§ What you have to do
Set down, in full, every record in the block.

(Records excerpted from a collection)
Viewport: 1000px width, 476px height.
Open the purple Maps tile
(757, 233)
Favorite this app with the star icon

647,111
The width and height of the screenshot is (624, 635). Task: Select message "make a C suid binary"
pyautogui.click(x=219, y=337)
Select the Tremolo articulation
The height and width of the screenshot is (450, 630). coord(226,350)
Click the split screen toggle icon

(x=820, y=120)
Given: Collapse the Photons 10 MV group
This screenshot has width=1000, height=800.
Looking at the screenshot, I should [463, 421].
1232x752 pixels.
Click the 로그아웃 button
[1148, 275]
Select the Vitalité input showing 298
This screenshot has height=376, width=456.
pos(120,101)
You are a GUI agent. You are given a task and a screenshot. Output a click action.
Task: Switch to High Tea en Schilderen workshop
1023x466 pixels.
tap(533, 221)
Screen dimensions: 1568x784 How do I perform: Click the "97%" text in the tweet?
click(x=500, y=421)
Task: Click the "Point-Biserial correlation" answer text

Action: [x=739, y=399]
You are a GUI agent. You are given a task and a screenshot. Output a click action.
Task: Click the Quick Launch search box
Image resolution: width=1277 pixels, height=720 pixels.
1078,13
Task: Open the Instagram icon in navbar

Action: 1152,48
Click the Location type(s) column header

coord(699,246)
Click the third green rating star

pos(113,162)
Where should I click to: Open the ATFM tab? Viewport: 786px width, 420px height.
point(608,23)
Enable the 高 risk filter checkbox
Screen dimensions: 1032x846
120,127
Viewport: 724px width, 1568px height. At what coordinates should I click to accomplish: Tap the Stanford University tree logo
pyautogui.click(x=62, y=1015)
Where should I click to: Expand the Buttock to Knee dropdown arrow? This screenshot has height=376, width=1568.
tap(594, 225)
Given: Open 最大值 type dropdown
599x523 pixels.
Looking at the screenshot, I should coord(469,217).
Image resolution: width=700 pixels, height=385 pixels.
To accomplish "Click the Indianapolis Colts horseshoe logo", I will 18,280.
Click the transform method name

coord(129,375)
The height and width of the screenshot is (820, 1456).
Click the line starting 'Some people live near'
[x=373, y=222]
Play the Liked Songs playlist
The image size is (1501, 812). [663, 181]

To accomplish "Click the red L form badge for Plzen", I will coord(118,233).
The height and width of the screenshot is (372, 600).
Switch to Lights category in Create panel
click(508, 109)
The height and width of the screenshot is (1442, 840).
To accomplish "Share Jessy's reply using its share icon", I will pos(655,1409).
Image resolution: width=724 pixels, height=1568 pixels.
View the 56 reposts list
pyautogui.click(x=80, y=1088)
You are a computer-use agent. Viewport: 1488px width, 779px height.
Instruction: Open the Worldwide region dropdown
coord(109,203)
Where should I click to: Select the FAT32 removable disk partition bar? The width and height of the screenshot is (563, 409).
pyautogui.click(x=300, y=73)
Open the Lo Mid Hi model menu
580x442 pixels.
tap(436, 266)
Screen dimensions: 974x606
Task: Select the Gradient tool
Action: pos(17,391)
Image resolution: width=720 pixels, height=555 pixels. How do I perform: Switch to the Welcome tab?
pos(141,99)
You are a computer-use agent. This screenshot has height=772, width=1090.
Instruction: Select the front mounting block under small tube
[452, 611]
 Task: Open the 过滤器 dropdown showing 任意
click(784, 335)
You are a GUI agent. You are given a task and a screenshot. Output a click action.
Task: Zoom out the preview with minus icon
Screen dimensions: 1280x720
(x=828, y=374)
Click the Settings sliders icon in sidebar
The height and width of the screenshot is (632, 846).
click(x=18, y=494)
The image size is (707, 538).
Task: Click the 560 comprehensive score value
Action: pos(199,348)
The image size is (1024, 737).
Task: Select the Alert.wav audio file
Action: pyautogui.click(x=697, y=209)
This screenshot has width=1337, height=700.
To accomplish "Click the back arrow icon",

§ Your response
Viewport: 1000px width, 476px height.
Open the purple Maps tile
(757, 233)
Favorite this app with the star icon

647,111
The width and height of the screenshot is (624, 635). Task: Select message "make a C suid binary"
pyautogui.click(x=219, y=337)
Select the Tremolo articulation
The height and width of the screenshot is (450, 630). coord(226,350)
Click the split screen toggle icon

(x=820, y=120)
Given: Collapse the Photons 10 MV group
This screenshot has width=1000, height=800.
Looking at the screenshot, I should [463, 421].
1232x752 pixels.
Click the 로그아웃 button
[1148, 275]
Select the Vitalité input showing 298
This screenshot has height=376, width=456.
pos(120,101)
You are a GUI agent. You are given a task and a screenshot. Output a click action.
Task: Switch to High Tea en Schilderen workshop
1023x466 pixels.
tap(533, 221)
Screen dimensions: 1568x784 How do I perform: Click the "97%" text in the tweet?
click(x=500, y=421)
Task: Click the "Point-Biserial correlation" answer text

Action: [x=739, y=399]
You are a GUI agent. You are given a task and a screenshot. Output a click action.
Task: Click the Quick Launch search box
Image resolution: width=1277 pixels, height=720 pixels.
1078,13
Task: Open the Instagram icon in navbar

Action: 1152,48
Click the Location type(s) column header

coord(699,246)
Click the third green rating star

pos(113,162)
Where should I click to: Open the ATFM tab? Viewport: 786px width, 420px height.
point(608,23)
Enable the 高 risk filter checkbox
Screen dimensions: 1032x846
120,127
Viewport: 724px width, 1568px height. At what coordinates should I click to accomplish: Tap the Stanford University tree logo
pyautogui.click(x=62, y=1015)
Where should I click to: Expand the Buttock to Knee dropdown arrow? This screenshot has height=376, width=1568.
tap(594, 225)
Given: Open 最大值 type dropdown
599x523 pixels.
Looking at the screenshot, I should coord(469,217).
Image resolution: width=700 pixels, height=385 pixels.
To accomplish "Click the Indianapolis Colts horseshoe logo", I will 18,280.
Click the transform method name

coord(129,375)
The height and width of the screenshot is (820, 1456).
Click the line starting 'Some people live near'
[x=373, y=222]
Play the Liked Songs playlist
The image size is (1501, 812). [663, 181]

To accomplish "Click the red L form badge for Plzen", I will coord(118,233).
The height and width of the screenshot is (372, 600).
Switch to Lights category in Create panel
click(508, 109)
The height and width of the screenshot is (1442, 840).
To accomplish "Share Jessy's reply using its share icon", I will pos(655,1409).
Image resolution: width=724 pixels, height=1568 pixels.
View the 56 reposts list
pyautogui.click(x=80, y=1088)
You are a computer-use agent. Viewport: 1488px width, 779px height.
Instruction: Open the Worldwide region dropdown
coord(109,203)
Where should I click to: Select the FAT32 removable disk partition bar? The width and height of the screenshot is (563, 409).
pyautogui.click(x=300, y=73)
Open the Lo Mid Hi model menu
580x442 pixels.
tap(436, 266)
Screen dimensions: 974x606
Task: Select the Gradient tool
Action: pos(17,391)
Image resolution: width=720 pixels, height=555 pixels. How do I perform: Switch to the Welcome tab?
pos(141,99)
You are a computer-use agent. This screenshot has height=772, width=1090.
Instruction: Select the front mounting block under small tube
[452, 611]
 Task: Open the 过滤器 dropdown showing 任意
click(784, 335)
You are a GUI agent. You are given a task and a screenshot. Output a click action.
Task: Zoom out the preview with minus icon
Screen dimensions: 1280x720
(x=828, y=374)
Click the Settings sliders icon in sidebar
The height and width of the screenshot is (632, 846).
click(x=18, y=494)
The image size is (707, 538).
Task: Click the 560 comprehensive score value
Action: pos(199,348)
The image size is (1024, 737).
Task: Select the Alert.wav audio file
Action: pyautogui.click(x=697, y=209)
This screenshot has width=1337, height=700.
To accomplish "Click the back arrow icon",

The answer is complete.